[START OF DATA ENTRIES]

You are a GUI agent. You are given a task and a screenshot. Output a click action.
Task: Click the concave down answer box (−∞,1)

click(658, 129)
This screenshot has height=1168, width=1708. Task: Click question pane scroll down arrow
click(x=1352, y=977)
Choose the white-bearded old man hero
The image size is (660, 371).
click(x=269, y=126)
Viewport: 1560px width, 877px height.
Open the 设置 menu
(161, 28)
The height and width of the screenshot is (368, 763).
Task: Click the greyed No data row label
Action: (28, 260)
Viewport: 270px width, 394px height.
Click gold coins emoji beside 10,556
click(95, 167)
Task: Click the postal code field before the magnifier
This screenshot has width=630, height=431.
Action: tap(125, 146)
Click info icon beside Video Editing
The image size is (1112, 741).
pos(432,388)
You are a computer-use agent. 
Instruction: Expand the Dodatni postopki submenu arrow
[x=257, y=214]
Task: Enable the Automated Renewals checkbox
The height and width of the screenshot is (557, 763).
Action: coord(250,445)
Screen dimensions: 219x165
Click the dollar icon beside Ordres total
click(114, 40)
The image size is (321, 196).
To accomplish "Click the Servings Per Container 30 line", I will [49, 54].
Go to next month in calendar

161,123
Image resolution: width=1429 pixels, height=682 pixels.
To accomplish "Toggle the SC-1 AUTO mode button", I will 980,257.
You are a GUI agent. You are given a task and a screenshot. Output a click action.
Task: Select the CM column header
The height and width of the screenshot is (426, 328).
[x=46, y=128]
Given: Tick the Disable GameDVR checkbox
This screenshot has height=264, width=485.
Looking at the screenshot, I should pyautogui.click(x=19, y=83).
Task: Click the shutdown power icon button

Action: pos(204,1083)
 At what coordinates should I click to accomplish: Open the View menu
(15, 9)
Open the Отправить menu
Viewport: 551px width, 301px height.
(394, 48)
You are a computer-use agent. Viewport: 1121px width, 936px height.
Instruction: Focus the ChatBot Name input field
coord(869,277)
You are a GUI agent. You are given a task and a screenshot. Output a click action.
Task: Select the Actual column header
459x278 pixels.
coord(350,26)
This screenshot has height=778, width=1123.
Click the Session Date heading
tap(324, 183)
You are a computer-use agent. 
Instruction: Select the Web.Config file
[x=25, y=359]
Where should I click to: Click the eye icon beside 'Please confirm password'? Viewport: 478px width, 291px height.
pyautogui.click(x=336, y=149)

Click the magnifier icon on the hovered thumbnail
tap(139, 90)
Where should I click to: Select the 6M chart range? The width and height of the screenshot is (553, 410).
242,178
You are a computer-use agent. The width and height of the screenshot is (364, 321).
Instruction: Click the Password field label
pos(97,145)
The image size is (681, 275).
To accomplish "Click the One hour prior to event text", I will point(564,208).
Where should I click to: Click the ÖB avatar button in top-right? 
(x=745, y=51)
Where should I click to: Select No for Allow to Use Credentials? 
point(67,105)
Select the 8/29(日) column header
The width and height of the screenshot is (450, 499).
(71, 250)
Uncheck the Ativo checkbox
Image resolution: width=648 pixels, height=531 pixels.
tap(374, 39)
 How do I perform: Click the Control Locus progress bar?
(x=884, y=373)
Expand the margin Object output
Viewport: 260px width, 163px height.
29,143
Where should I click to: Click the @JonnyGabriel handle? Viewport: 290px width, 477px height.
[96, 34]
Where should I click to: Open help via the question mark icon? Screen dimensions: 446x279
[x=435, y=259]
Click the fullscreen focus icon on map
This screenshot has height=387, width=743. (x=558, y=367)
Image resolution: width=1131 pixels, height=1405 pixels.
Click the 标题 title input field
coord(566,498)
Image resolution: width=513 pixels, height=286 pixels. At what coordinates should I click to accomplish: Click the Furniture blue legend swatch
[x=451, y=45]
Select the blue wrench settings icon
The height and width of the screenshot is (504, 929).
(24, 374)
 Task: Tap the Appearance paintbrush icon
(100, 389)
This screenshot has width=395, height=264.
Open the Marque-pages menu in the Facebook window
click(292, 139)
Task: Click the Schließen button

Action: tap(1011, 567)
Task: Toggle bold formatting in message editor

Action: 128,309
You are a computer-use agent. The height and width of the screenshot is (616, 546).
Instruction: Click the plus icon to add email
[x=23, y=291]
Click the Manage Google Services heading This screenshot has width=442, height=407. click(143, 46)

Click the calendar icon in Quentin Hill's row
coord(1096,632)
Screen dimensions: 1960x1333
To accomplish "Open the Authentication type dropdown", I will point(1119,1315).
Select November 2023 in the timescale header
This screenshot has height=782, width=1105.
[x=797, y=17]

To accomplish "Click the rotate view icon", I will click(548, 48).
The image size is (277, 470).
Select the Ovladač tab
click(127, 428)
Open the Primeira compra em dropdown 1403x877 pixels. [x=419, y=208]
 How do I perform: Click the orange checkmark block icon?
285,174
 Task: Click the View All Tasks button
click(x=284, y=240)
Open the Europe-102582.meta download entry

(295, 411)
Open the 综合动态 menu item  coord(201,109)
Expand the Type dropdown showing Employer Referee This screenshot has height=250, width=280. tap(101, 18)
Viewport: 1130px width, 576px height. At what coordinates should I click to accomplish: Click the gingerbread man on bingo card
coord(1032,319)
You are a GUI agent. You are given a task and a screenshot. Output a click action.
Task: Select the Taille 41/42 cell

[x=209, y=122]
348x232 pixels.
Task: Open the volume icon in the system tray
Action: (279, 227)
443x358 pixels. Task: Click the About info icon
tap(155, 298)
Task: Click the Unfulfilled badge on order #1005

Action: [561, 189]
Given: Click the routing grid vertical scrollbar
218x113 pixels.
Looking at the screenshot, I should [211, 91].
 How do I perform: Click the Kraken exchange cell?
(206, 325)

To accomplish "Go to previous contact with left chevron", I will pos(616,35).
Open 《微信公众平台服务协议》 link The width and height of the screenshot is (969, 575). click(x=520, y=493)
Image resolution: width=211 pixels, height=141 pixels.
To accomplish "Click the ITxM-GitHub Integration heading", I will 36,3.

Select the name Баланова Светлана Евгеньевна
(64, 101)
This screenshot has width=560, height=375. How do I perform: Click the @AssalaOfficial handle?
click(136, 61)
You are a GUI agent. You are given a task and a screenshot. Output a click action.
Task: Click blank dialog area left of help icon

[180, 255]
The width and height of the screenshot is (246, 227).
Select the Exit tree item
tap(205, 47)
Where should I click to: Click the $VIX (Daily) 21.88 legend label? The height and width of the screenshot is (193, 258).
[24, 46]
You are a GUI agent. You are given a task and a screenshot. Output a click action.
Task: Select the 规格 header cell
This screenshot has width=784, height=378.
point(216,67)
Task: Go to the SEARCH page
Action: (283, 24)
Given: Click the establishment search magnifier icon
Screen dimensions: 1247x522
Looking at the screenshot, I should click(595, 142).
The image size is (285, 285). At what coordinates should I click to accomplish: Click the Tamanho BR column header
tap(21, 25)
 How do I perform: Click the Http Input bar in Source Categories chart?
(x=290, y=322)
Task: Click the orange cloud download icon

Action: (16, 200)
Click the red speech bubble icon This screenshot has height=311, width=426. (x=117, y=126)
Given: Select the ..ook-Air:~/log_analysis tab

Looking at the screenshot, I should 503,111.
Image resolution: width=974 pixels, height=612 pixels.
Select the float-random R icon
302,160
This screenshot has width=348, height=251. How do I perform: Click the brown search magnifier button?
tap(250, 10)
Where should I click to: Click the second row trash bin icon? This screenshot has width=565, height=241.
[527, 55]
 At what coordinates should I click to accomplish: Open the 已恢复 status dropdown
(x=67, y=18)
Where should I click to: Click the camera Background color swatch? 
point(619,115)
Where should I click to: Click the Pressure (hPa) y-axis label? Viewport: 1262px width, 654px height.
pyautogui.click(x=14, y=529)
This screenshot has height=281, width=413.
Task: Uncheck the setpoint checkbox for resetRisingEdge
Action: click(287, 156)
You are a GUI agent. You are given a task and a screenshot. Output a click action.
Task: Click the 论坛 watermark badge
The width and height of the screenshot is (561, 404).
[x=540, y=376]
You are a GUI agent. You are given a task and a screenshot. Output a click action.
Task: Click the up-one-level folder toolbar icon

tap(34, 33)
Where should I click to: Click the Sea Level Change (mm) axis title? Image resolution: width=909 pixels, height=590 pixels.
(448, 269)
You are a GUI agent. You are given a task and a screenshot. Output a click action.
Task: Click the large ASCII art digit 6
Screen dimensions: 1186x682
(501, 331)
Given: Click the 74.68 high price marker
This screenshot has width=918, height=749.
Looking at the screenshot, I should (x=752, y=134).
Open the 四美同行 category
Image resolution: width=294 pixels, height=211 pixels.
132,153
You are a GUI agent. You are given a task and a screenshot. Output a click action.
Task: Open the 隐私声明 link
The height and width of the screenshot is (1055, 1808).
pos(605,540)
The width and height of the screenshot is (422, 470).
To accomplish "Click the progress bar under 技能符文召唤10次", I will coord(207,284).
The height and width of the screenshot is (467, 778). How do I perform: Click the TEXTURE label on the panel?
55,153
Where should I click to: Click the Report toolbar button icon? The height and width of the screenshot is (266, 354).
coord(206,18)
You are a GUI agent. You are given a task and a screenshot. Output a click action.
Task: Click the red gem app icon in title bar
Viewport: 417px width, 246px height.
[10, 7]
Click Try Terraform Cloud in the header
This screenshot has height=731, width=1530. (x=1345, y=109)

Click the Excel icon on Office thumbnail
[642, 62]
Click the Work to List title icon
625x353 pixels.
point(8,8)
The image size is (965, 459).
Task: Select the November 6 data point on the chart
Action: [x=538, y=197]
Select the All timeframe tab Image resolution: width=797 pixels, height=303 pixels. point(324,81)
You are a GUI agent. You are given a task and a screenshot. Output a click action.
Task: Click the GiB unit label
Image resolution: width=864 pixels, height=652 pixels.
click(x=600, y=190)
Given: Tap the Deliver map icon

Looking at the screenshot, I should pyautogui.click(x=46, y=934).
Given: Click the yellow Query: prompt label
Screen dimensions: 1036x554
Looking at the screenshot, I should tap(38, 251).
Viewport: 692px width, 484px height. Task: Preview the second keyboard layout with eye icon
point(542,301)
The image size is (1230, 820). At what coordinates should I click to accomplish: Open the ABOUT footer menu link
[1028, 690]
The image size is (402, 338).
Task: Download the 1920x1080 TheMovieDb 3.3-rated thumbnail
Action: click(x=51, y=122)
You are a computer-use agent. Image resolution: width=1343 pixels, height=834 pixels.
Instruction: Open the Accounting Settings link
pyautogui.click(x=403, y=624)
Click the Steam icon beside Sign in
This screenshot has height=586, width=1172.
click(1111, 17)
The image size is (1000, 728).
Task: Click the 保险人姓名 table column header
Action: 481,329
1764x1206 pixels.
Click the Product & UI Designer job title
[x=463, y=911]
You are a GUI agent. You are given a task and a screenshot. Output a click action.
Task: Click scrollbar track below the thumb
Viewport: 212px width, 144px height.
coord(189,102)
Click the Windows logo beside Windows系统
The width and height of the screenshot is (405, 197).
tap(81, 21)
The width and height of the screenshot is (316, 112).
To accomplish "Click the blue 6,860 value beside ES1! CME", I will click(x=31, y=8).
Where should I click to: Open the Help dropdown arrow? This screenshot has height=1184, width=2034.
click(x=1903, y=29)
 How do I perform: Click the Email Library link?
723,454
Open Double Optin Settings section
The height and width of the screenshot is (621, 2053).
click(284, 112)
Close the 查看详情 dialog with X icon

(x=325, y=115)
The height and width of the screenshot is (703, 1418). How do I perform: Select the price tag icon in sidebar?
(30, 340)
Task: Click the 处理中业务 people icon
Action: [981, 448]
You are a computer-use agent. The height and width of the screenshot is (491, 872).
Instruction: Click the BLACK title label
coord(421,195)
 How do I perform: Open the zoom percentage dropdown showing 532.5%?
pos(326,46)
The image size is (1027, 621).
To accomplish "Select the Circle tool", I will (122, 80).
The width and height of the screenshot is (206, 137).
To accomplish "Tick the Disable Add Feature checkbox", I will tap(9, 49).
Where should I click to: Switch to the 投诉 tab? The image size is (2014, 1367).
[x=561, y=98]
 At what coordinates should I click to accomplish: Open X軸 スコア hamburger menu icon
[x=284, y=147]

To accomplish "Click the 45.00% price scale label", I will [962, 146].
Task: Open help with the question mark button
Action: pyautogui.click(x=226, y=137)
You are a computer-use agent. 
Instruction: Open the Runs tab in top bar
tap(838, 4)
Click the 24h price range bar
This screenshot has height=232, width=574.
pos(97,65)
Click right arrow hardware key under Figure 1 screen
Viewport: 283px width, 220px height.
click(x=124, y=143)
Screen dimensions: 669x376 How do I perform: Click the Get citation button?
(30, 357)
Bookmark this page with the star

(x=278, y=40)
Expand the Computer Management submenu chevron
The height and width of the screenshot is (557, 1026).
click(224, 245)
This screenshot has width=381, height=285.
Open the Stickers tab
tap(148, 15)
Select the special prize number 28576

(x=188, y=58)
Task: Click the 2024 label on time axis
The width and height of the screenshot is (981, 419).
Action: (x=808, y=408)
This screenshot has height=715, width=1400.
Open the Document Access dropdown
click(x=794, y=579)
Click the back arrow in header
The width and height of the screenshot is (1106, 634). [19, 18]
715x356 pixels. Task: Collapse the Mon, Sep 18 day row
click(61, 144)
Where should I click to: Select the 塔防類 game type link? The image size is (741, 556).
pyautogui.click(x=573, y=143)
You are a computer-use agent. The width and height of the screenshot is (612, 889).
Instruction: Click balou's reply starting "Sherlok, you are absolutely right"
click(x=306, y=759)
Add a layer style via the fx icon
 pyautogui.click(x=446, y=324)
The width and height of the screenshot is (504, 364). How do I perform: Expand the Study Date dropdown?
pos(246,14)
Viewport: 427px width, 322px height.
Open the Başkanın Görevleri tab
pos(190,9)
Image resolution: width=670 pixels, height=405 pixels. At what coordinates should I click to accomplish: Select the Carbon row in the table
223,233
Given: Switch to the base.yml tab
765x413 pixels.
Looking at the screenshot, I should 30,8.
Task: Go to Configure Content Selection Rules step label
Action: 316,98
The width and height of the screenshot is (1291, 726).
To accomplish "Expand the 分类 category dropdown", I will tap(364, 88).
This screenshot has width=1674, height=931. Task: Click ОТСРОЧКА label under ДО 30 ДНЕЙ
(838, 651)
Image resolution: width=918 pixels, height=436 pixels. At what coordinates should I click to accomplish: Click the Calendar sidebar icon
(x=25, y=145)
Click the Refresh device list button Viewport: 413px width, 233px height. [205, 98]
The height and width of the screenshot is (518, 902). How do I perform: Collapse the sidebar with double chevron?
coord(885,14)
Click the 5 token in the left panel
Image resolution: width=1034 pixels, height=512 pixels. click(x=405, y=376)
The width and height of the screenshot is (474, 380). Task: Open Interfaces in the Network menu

[END OF DATA ENTRIES]

* SET PROBLEM *
Reproduce verbatim the part of the material that opens with the line containing "Image resolution: width=211" and closes with the line containing "click(136, 61)", including both of those lines.

* ANSWER TO THIS PROBLEM *
Image resolution: width=211 pixels, height=141 pixels.
To accomplish "Click the ITxM-GitHub Integration heading", I will 36,3.

Select the name Баланова Светлана Евгеньевна
(64, 101)
This screenshot has width=560, height=375. How do I perform: Click the @AssalaOfficial handle?
click(136, 61)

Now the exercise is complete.